When Will I Learn?
February 23, 2021
“For this very reason, make every effort to add to your faith goodness, and to goodness, knowledge; and to your knowledge, self-control; and to your self-control, perseverance; and to your perseverance, godliness; and to godliness, mutual affection; and to mutual affection, love” (2 Peter 1:5-7, NIV).
I was overwhelmed this week with multiple 11-12-hour days and still behind. At the end of one such day an administrative assistant popped in my office and handed me a stack of charts to complete. I was frustrated at the inappropriateness of the task, not at her. Today, our service supervisor sat me down with the concern that I had not been kind to the admin. I apologized immediately and told her I needed to better separate my displeasure toward circumstances from the persons who hand me the circumstances.

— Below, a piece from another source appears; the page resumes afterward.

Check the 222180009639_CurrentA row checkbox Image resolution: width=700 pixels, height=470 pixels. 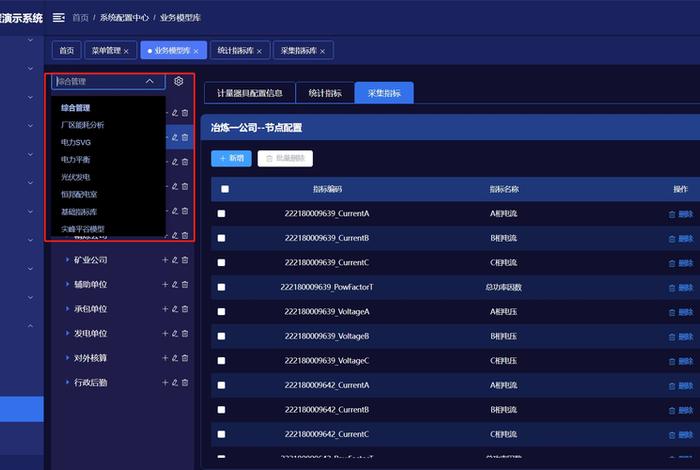coord(222,214)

This was not the first time, or even the 10th time, I‘ve had to apologize during my career for a lack of kindness when I was overwhelmed and pressured, all unintentional, but all painful to the ones who were hurt by my attitude.
As followers of Christ, we love the people we hurt. We know that life is “not about me.” We know that the Jesus living through us may be the only Jesus that others see. And yet, we are human and have limits to our emotional capacity and sometimes hurt people when we push past that limit.

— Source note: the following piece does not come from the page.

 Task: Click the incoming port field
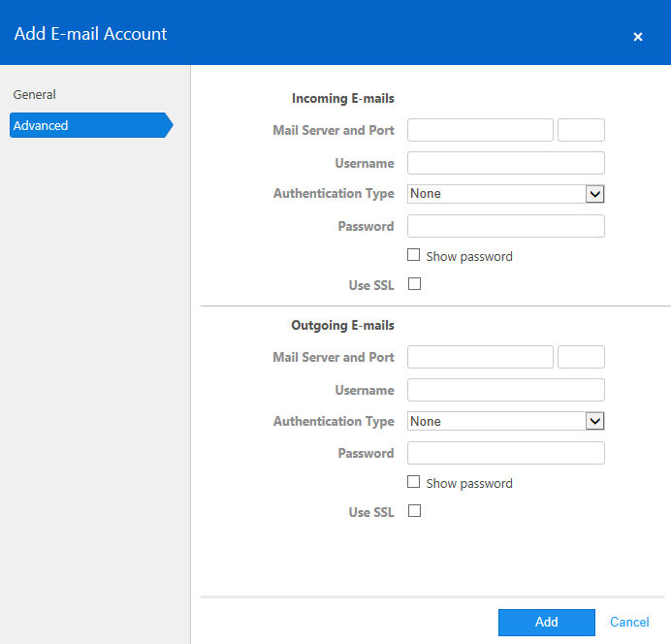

What to do? I’m no expert, but I suspect there are ways I should change:
- Slow down. I have always been one to believe that fast, hard work is usually good for the glory of God. I have never intentionally built margin into my life, though Dr. Richard Swenson has warned me about this for years. One guiding principle I need to consider when I am moving too fast: if my pace is making me unkind, I am moving too fast and need to slow down—or I’m doing too much and need to let go.

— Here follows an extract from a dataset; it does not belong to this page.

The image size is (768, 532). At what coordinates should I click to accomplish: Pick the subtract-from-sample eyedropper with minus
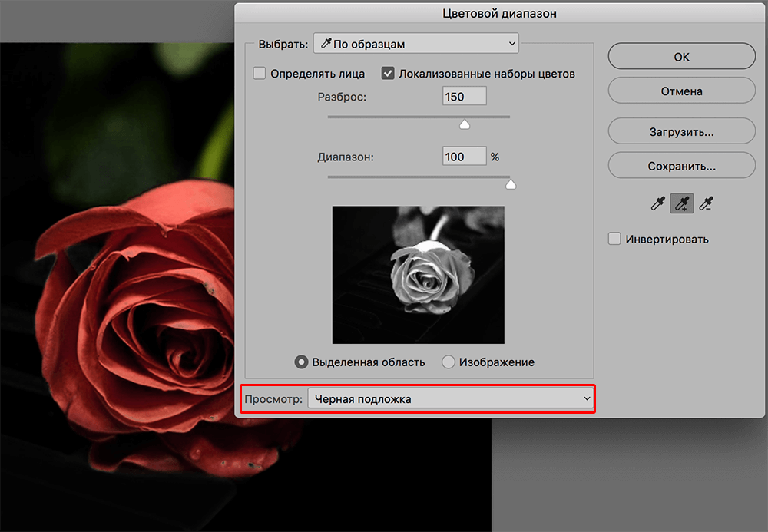(705, 203)
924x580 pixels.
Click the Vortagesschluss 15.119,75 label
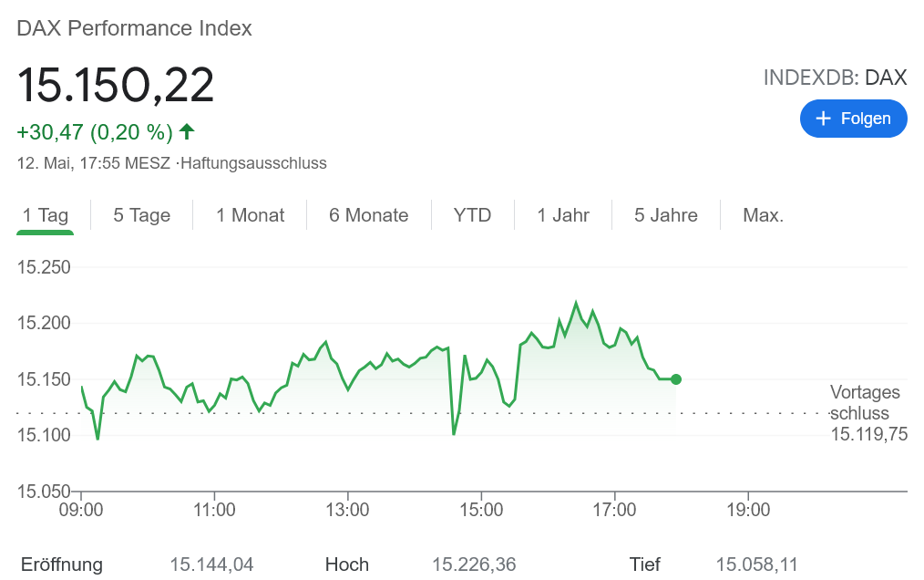[x=868, y=413]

- Focus on the moment. Focus on the person in that moment. I hurt this woman because I was focused on the load across my shoulders, how much I needed to lift it to finish my day and get home. I never saw the person, just the task. Every time a person walks into my room, I should follow Dr. Walt Larimore’s advice. I should pause and ask myself, “WIGD?” (What is God Doing?)
- Apologize and ask forgiveness. I did so publicly for this woman and bought lunch for the whole office as a sign of my commitment to do better. My experience has been that failure followed by repentence is sometimes a more powerful Christian witness than never having failed at all.
I will not be perfect until I am finally and fully transformed into the likeness of Christ. But the God who redeems my eternal failure is always present to redeem my earthly failures for His glory. He does want me to try harder as well.
Dear God,
Help me to do less when less is best, to slow down when slow is best, to focus on people, not just tasks, and to ask forgiveness when I fail.